The Soviet offensive continues unabated. In the south, the Soviet offensive went well, Tula being relieved on December 16 and the XXXV Armeekorps surrounded and destroyed. The third Panzergruppe was severely maimed, losing most of its heavy equipment.
In mid-December, the temperature dropped to -44 ° F. In that record cold, the Luftwaffe was grounded, although it carried out a few missions in an attempt to stem the Soviet tide.
As of January 1, 1942, the Wehrmacht had killed, wounded and captured 830,000 since Operation Barbarossa began. In addition, 174,194 others were killed, wounded and captured since the Soviet offensive. This total of one million men represents almost a third of all Germans who were enlisted on June 22, 1941. As a result, the German army had to reorganize its infantry, motorized and panzer divisions with less. men and equipment.

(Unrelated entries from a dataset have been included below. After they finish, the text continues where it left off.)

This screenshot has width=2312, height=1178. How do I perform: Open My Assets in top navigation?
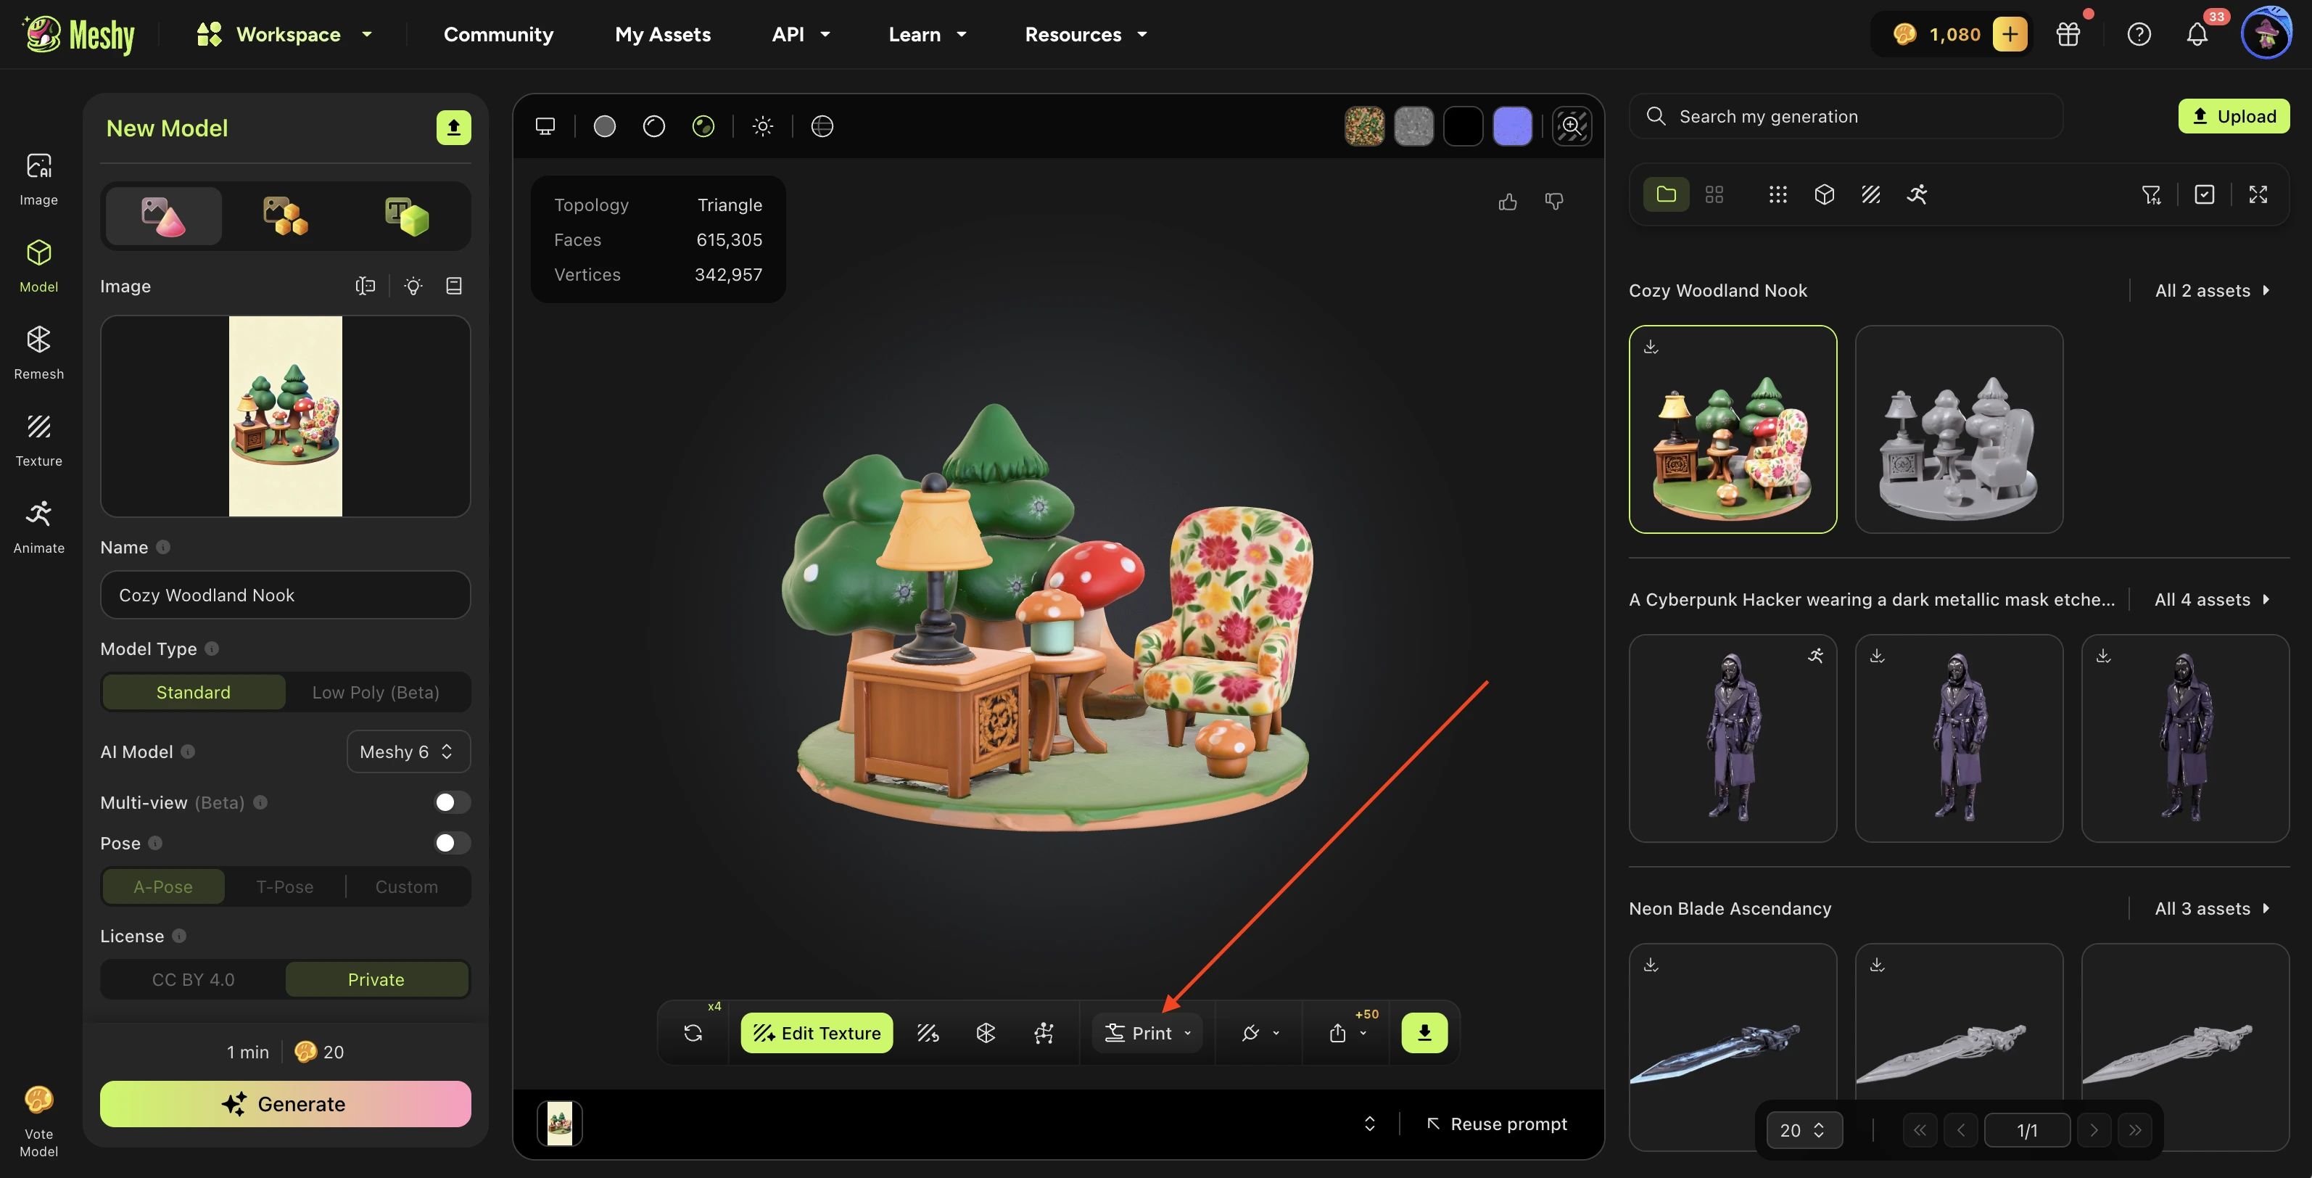662,35
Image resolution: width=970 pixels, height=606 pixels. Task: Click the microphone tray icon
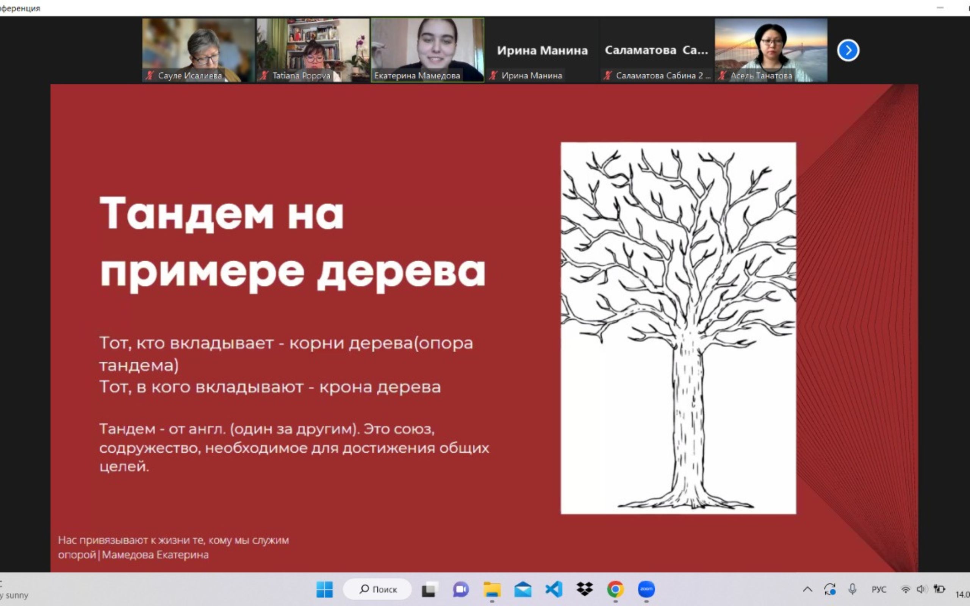point(852,589)
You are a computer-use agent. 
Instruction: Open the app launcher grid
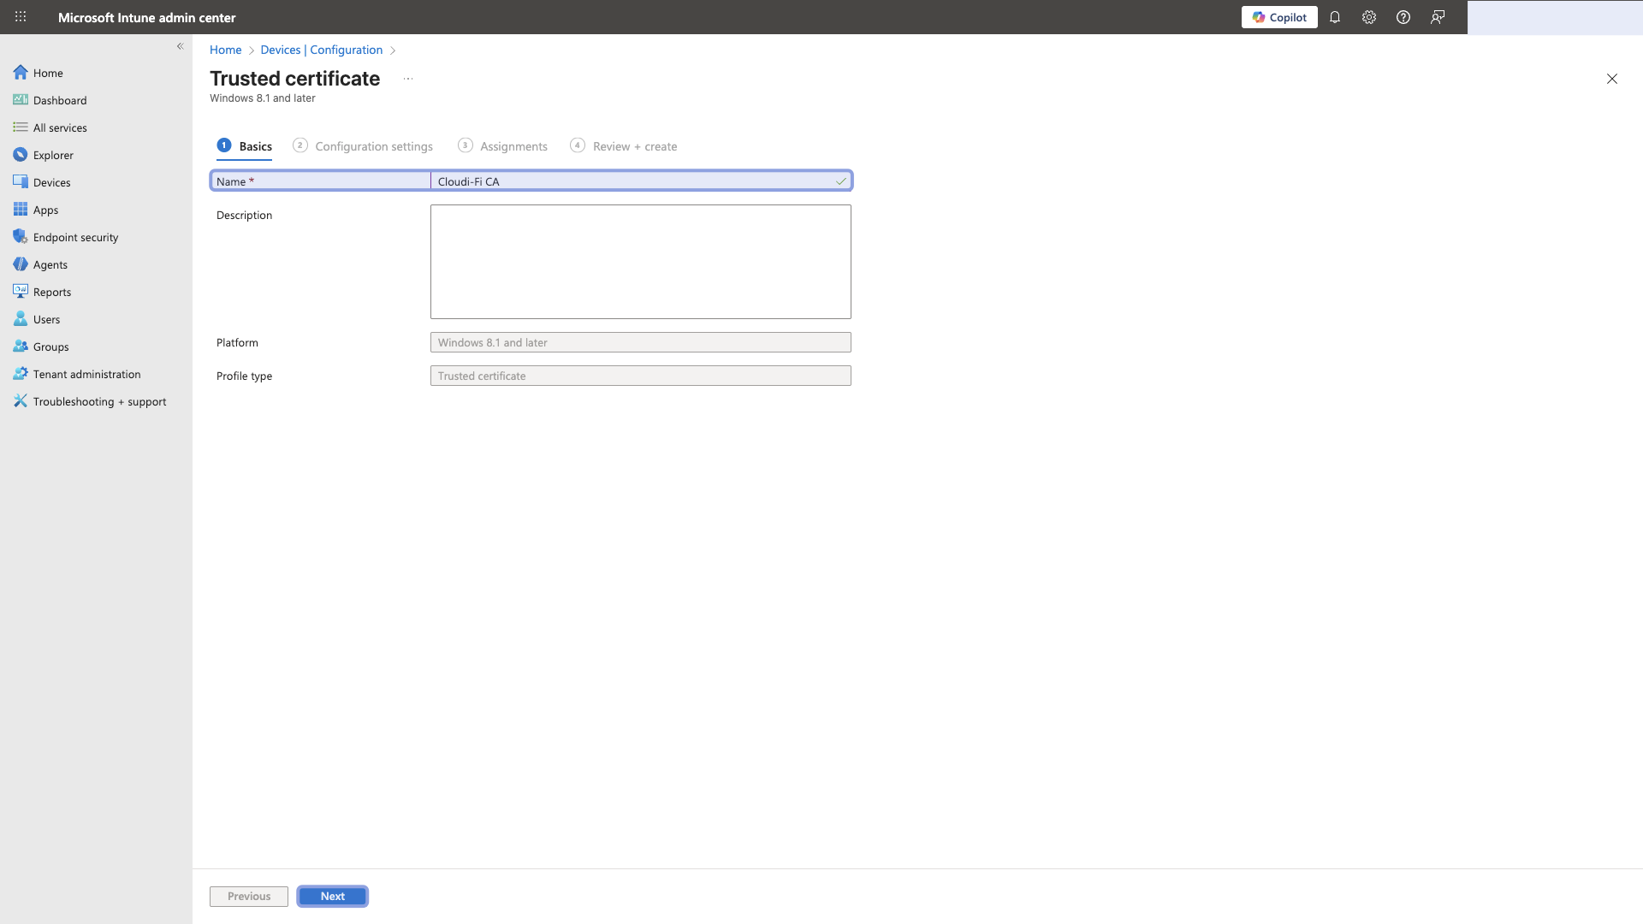pyautogui.click(x=20, y=16)
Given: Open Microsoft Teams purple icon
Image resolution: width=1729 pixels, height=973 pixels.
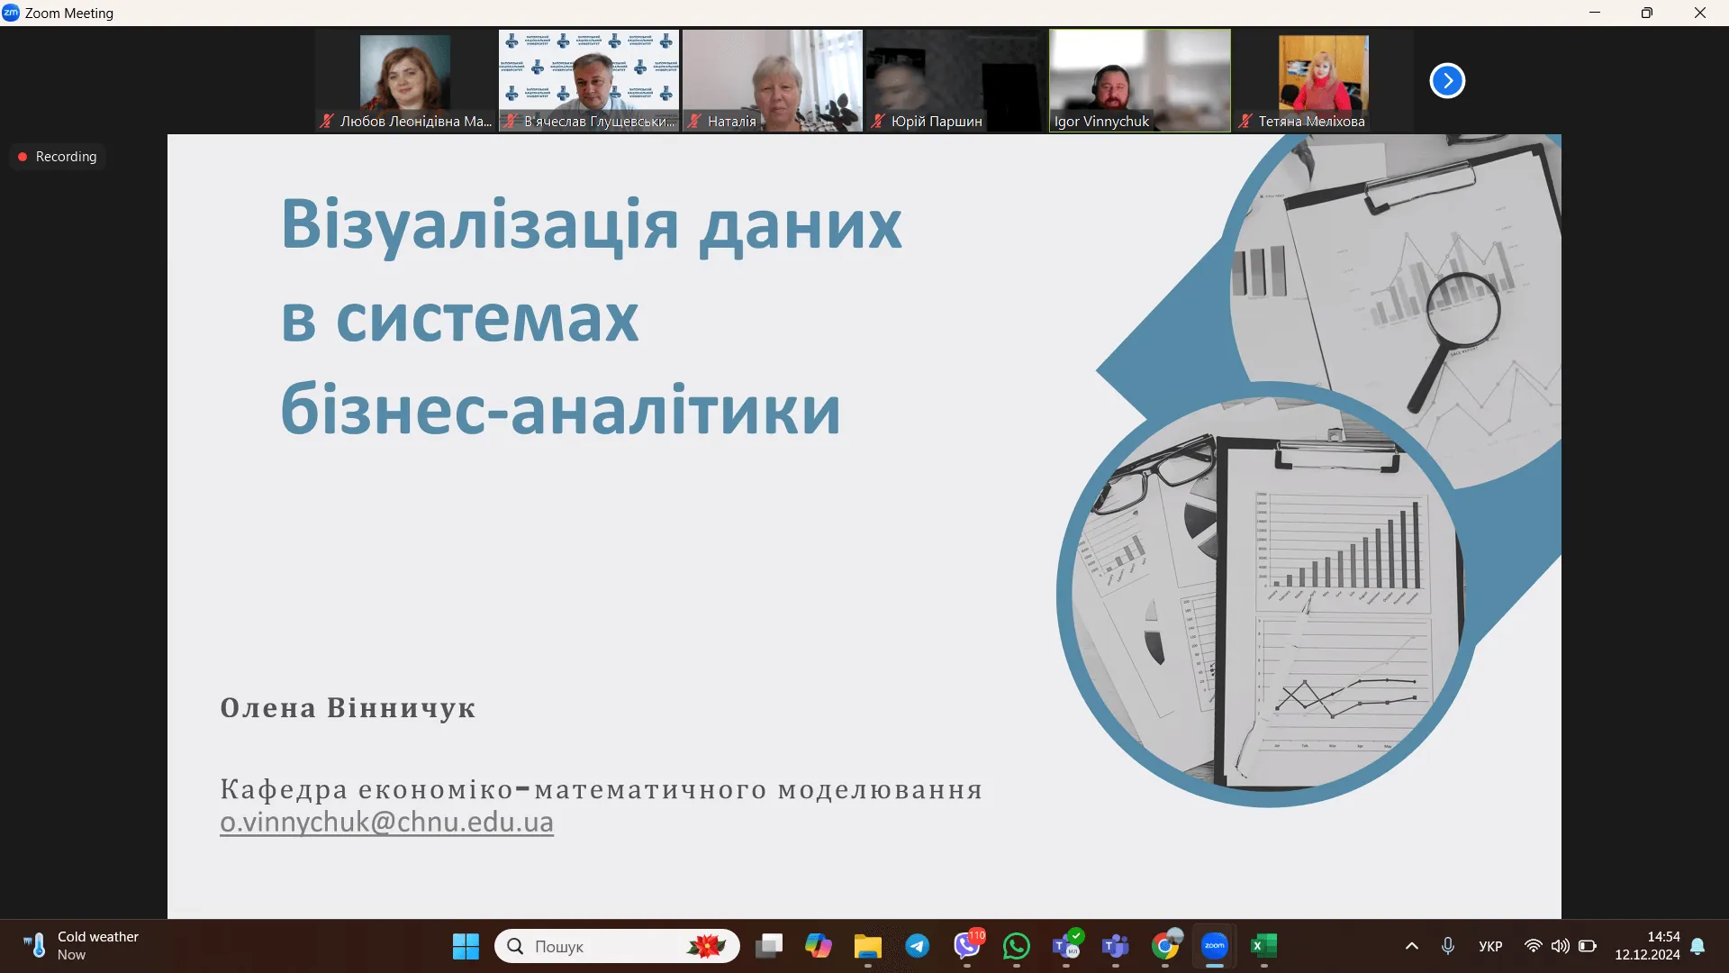Looking at the screenshot, I should (x=1116, y=946).
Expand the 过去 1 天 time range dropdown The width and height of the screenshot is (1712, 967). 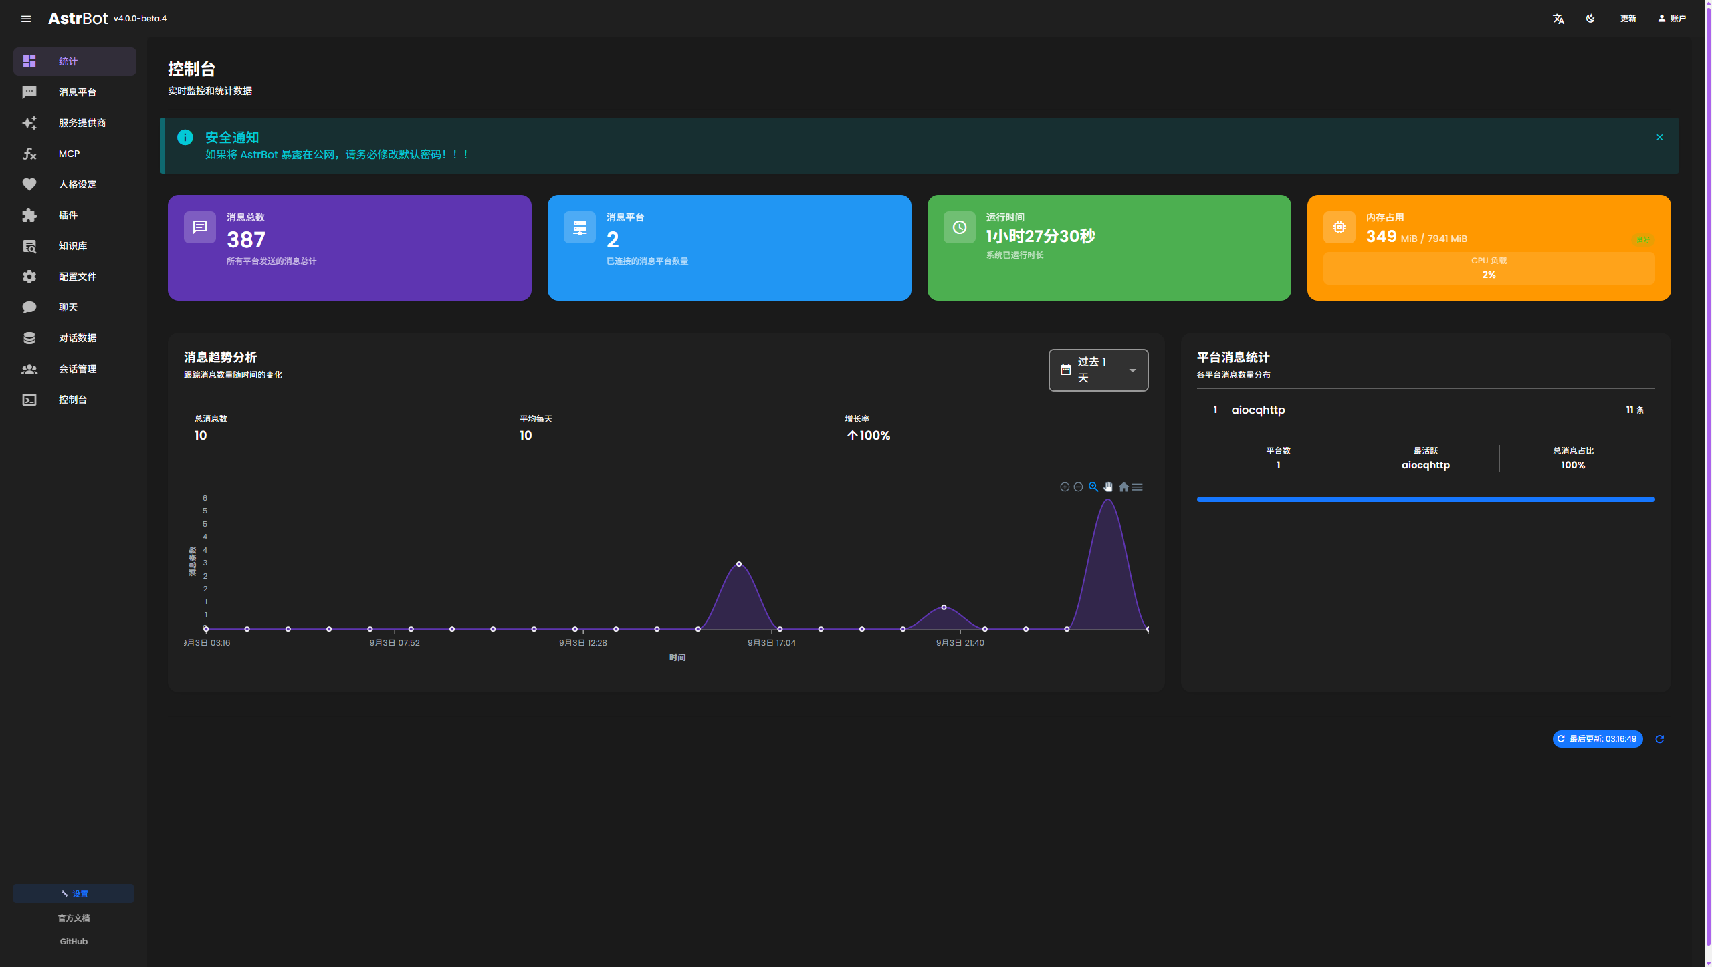pos(1098,370)
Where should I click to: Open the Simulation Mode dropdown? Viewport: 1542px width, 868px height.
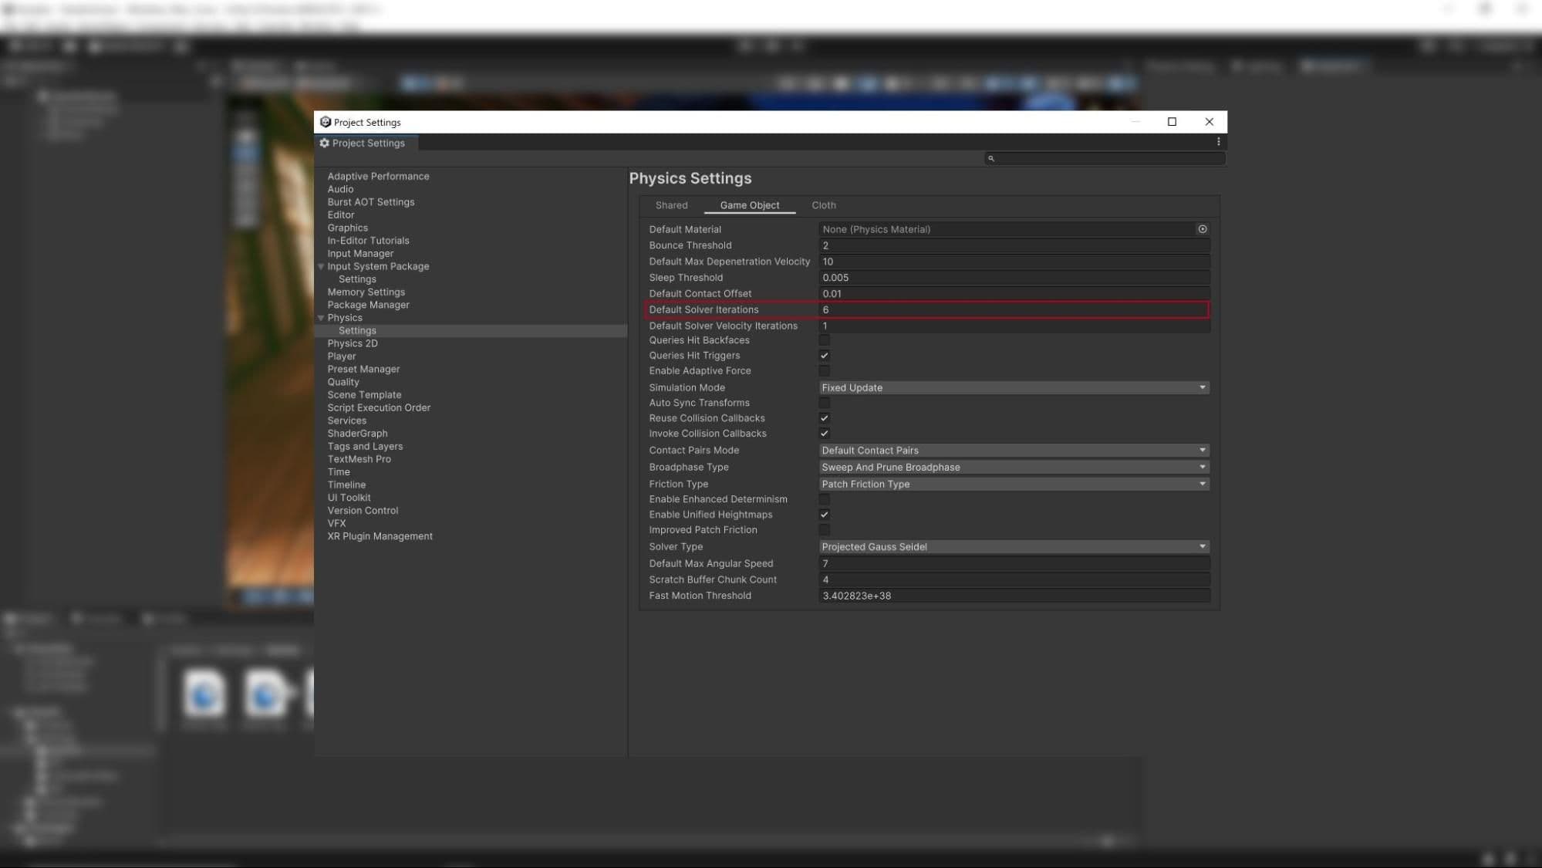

In addition to the massive losses that the Red Army had suffered until the start of the offensive on December 5, 1941, it suffered another 370,955 killed, wounded and captured until January 20, 1942. No country in history could not have suffered such losses and again emerged with millions of men on the ground, and will launch such an offensive.
The Soviet offensive marked the end of Operation Barbarossa and its complete failure. He failed to achieve the goals set by Hitler – the destruction of the Red Army, the capture of Leningrad, Moscow, Rostov-on-Don and the Crimean Peninsula after four months of fighting. The war will last more than three years.